Exercise details » Starting at the line that contains "The image size" and ending at the end of the records, rewrite the lines with "paned window" swapped for "split pane" and everything else left as it is. Leave the pictures out.

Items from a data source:

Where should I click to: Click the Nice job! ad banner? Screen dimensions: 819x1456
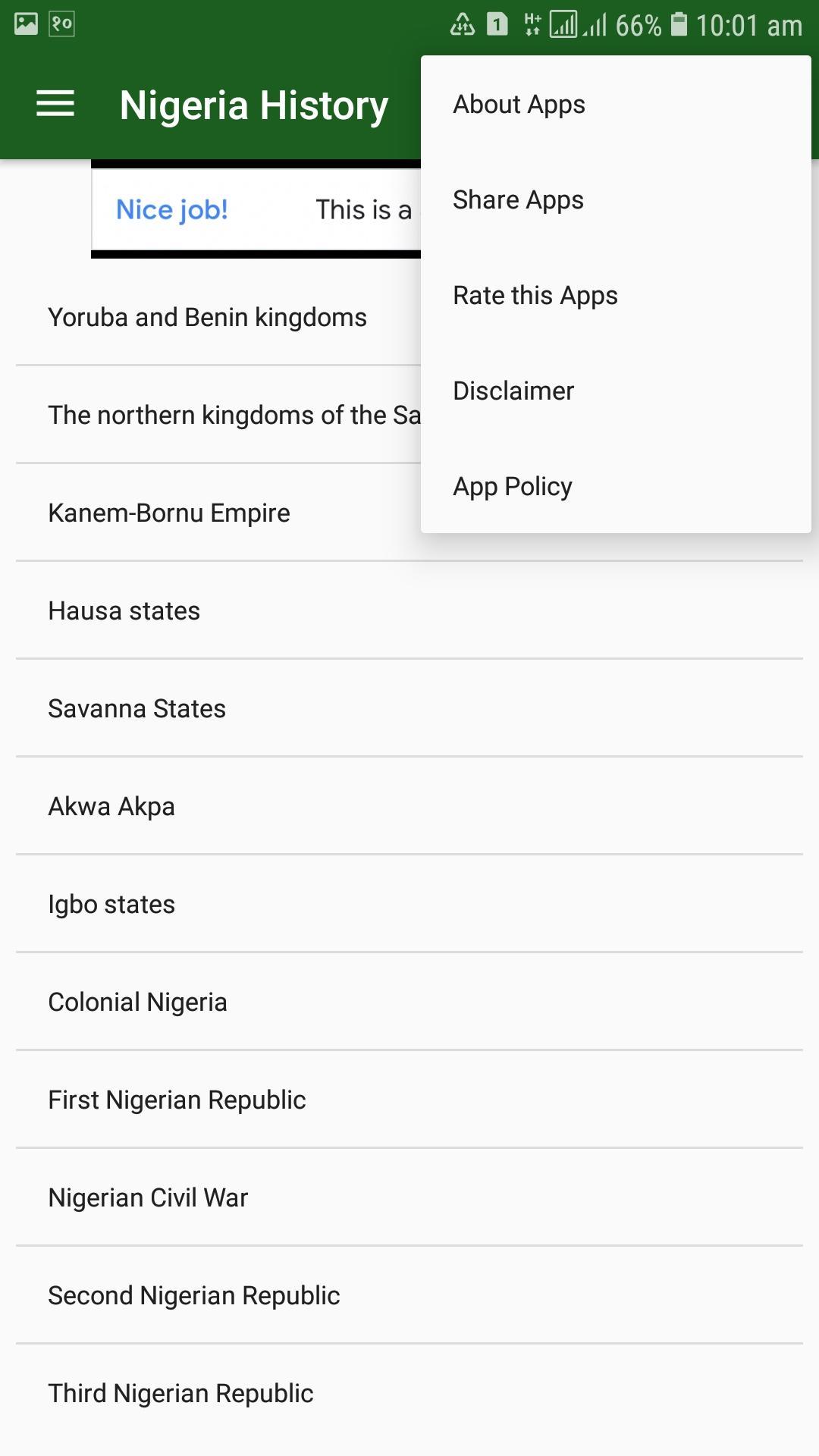pyautogui.click(x=256, y=209)
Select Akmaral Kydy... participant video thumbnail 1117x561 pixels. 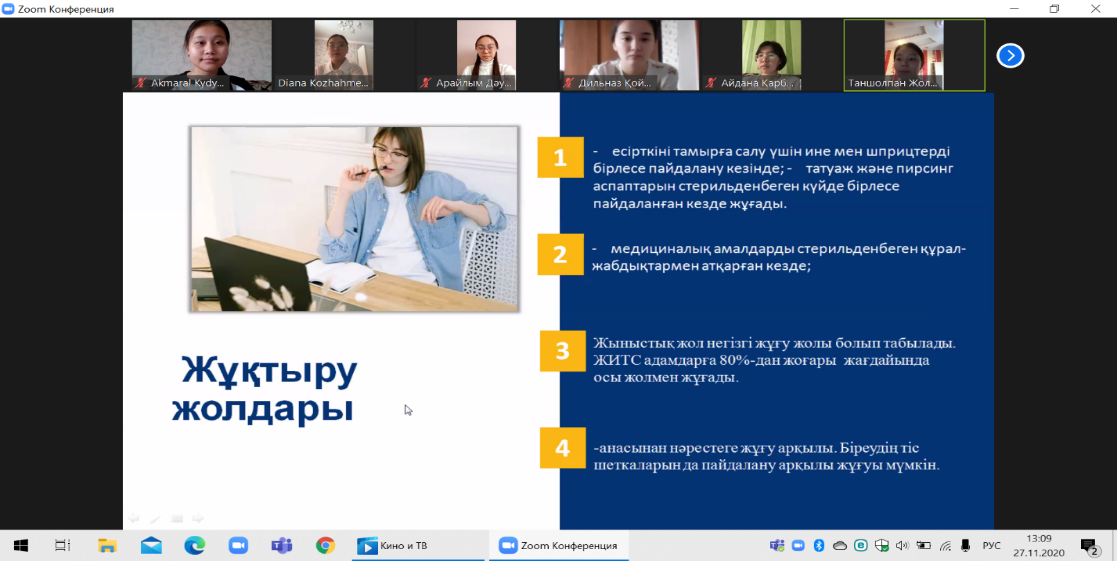point(202,55)
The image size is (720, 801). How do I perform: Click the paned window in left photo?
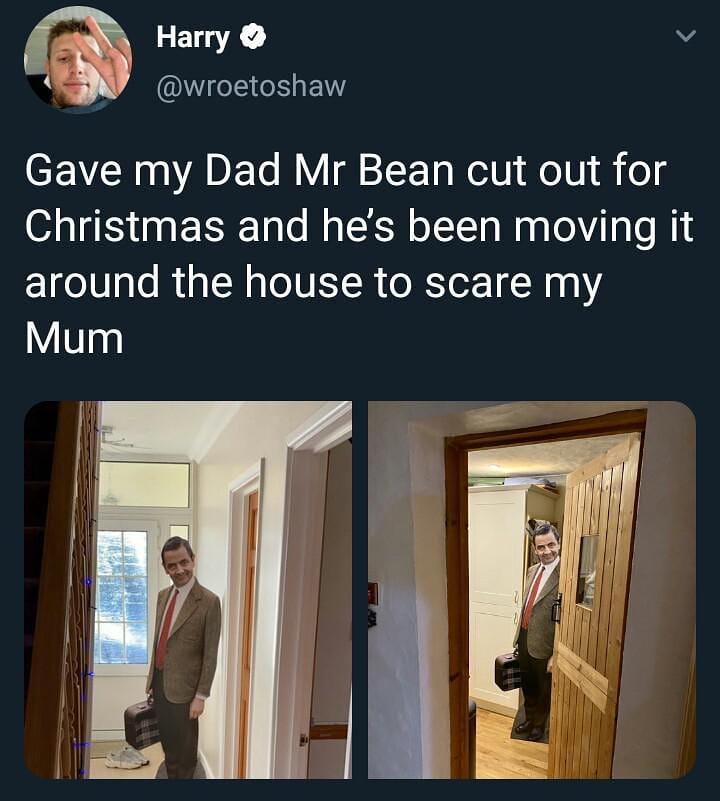coord(122,597)
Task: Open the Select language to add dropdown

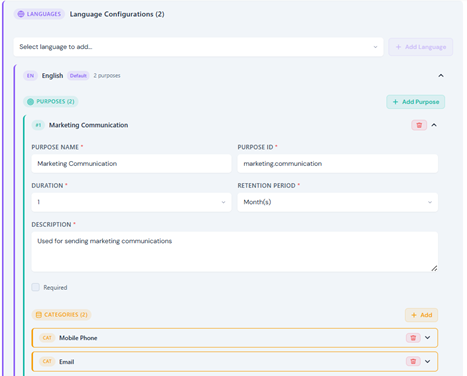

Exercise result »
The image size is (720, 801). How do I perform: Click the split pane in left photo?
coord(122,597)
Task: Open the Select language to add dropdown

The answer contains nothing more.